World's largest whisky bottle sold for $1.4 million at auction
According to Lyon and Turnbull, the world's largest whiskey bottle, dubbed "The Intrepid," has sold for around $1.4 million. In September 2021, the bottle was awarded the Guinness World Record for its height of 5 feet 11 inches. It holds 311 liters, which is equivalent to 444 standard bottles, or enough for 5,287 whiskey sours with 2 ounces of whiskey each.
"The Intrepid project has been an adventure from the start," said Daniel Monk, the founder of the project. "I started contacting explorers during lockdown to get them on board and found people who could make and fill the largest bottle of Scotch whisky, and together we have achieved the dream," he added while explaining his project journey during the COVID-19 lockdown.
The liquor is basically a 1989 Macallan single malt and has been aged in oak casks for 32 years before being bottled in 2021 at Macallan's Scotland distillery. According to the auction house, it's pale gold in color and has a sweet flavor with apple notes. According to Lyon and Turnbull, it was sold to an "international collector" on Wednesday.
However, at $1.4 million, the price of the Intrepid is not exactly a world record for a bottle of liquor. In November 2018, a standard-sized bottle of Macallan, packed in 1986 after 60 years of maturation, was sold for $1.5 million.
The Intrepid project was a partnership between Fah Mai, an investment company based in Thailand, and Rosewin Holdings, a company based in London that invests in whiskey and other alcoholic beverages.

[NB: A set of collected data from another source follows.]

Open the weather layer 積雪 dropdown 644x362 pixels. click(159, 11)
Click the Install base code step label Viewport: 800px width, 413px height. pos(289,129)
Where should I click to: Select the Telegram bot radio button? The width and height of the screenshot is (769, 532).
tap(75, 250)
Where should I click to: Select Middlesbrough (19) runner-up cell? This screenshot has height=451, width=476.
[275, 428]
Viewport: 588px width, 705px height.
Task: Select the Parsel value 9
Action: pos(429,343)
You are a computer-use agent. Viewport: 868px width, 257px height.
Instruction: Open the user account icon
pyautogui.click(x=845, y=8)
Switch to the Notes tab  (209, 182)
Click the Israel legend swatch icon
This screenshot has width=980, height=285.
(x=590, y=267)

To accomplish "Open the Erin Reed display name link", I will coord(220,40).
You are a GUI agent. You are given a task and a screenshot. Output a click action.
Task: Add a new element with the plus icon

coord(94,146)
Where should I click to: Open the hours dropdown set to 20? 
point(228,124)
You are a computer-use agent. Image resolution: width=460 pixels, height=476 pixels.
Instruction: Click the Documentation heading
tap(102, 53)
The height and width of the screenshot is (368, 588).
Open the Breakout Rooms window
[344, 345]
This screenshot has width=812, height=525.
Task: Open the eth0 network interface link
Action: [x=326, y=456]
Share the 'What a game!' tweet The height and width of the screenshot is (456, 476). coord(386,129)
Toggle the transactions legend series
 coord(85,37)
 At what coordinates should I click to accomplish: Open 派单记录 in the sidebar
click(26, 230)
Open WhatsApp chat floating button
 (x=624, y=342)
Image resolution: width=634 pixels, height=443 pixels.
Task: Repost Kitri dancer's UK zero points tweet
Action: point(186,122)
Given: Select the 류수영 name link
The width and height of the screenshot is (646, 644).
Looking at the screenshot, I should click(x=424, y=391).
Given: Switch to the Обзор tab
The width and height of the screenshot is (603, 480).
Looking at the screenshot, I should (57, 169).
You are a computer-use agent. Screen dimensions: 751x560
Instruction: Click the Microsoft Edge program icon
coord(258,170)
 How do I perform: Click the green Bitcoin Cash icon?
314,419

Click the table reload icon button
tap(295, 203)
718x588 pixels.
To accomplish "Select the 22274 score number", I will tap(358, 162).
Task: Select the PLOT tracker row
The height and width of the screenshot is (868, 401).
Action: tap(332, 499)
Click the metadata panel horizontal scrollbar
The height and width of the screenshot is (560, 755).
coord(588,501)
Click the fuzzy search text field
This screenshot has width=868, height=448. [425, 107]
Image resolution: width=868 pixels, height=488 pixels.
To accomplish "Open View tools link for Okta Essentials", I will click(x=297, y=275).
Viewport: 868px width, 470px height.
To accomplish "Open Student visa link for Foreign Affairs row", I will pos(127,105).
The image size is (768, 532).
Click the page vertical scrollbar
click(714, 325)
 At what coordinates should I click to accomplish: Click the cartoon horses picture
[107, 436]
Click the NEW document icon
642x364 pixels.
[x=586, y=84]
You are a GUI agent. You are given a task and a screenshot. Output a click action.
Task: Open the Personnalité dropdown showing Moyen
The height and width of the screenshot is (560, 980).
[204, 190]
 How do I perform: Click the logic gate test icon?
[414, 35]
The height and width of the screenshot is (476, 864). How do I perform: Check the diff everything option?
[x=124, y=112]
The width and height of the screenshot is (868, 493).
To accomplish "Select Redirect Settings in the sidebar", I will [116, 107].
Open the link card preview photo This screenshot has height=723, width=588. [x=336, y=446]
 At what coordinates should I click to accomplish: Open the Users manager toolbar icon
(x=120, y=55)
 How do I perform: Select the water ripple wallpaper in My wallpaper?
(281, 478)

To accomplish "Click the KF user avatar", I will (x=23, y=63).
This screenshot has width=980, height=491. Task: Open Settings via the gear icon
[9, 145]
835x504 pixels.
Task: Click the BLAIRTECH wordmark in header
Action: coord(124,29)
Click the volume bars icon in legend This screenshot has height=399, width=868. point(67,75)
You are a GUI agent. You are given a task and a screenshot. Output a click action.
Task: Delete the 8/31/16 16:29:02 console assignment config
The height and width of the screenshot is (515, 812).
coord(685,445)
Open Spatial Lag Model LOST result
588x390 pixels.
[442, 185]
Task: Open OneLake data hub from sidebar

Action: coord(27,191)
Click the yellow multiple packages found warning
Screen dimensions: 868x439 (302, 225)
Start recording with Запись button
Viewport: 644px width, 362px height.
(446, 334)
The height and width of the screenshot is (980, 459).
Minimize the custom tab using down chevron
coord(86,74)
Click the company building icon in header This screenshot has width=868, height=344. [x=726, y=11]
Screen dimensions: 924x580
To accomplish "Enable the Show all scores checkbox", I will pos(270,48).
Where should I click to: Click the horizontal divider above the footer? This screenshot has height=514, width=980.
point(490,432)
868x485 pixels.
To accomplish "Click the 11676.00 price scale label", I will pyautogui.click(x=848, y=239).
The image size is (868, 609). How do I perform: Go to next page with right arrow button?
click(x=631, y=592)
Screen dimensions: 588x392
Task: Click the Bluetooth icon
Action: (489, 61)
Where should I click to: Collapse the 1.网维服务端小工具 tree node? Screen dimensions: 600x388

The bottle, titled 'The Intrepid', is adorned with the facial images of 11 explorers and was designed by a group of whisky connoisseurs and exploration enthusiasts.
According to the auction house, the project's founder, Daniel Monk, was influenced by his father's "passion for adventure and exploration." Eleven explorers, such as Ranulph Fiennes and Robin Knox-Johnston, are featured on the bottle's label. According to Lyon Turnbull, the proceeds from the auction will benefit several charitable organizations, including Marie Curie and the Campaign Against Living Miserably (CALM).